*TASK GOAL*
Give the lines from the one containing "You are a computer-use agent. The" through the end of the entries as a JSON list of strings, one string per line, with blank lines left out. Omit the pictures from the list.
begin
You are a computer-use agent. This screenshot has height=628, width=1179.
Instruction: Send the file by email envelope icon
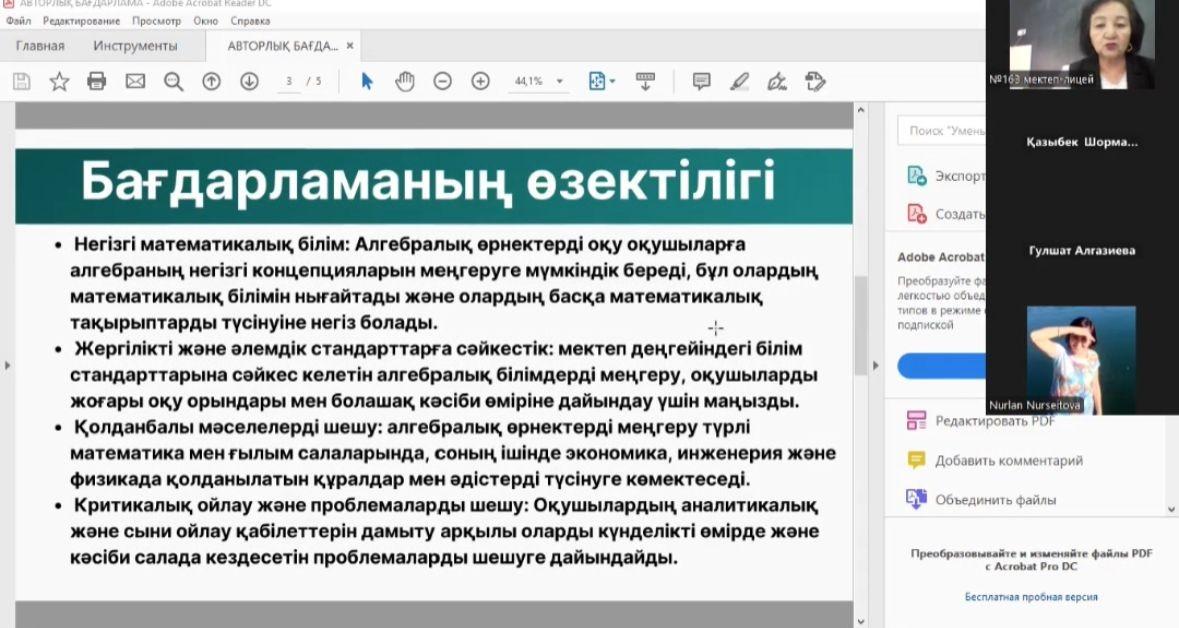click(x=135, y=81)
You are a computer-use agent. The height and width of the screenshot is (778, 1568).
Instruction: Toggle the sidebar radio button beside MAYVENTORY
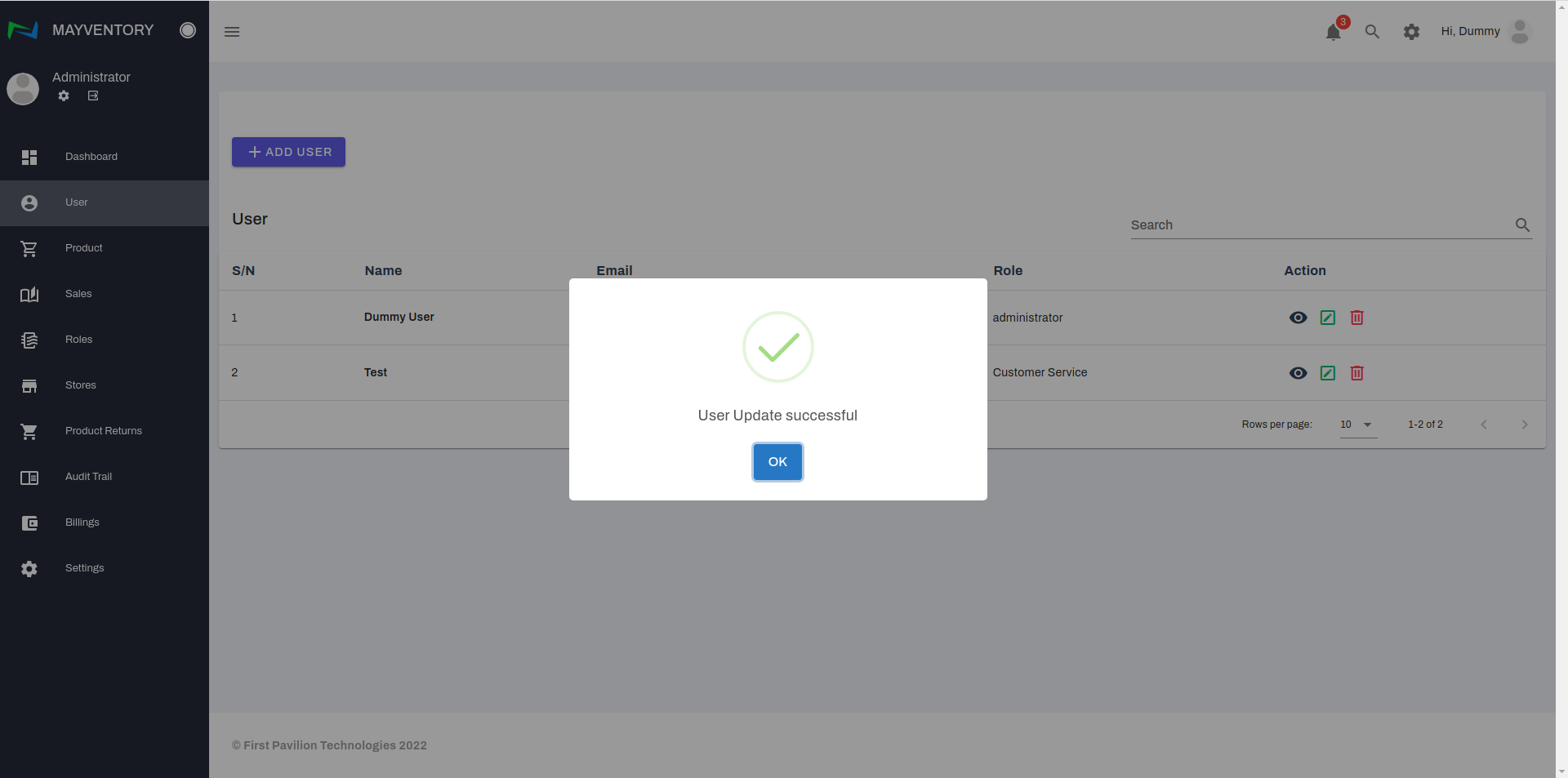pos(188,30)
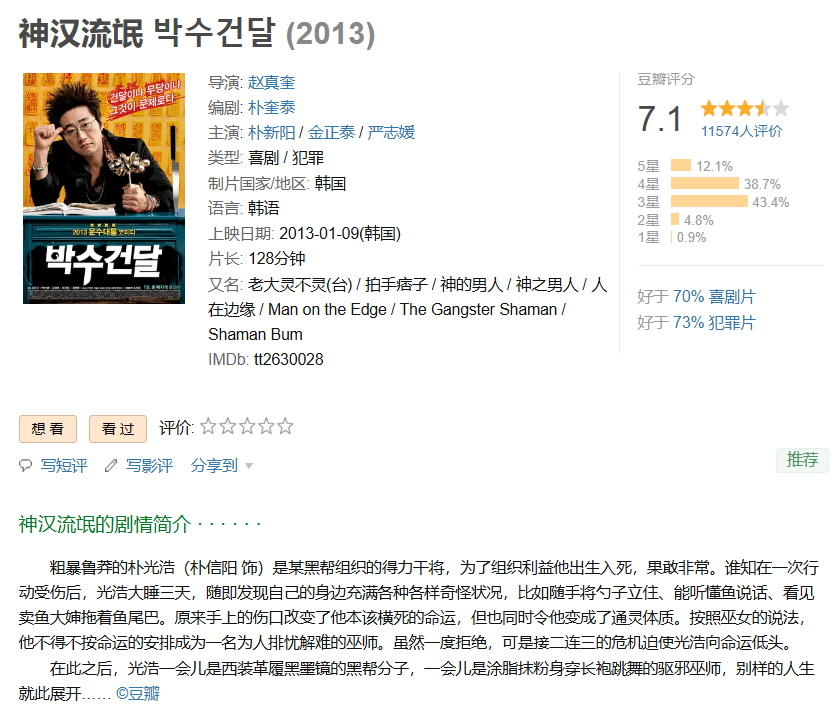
end
*ANSWER BELOW*
[
  "You are a computer-use agent. The height and width of the screenshot is (778, 1568).",
  "Instruction: Toggle the sidebar radio button beside MAYVENTORY",
  "pos(188,30)"
]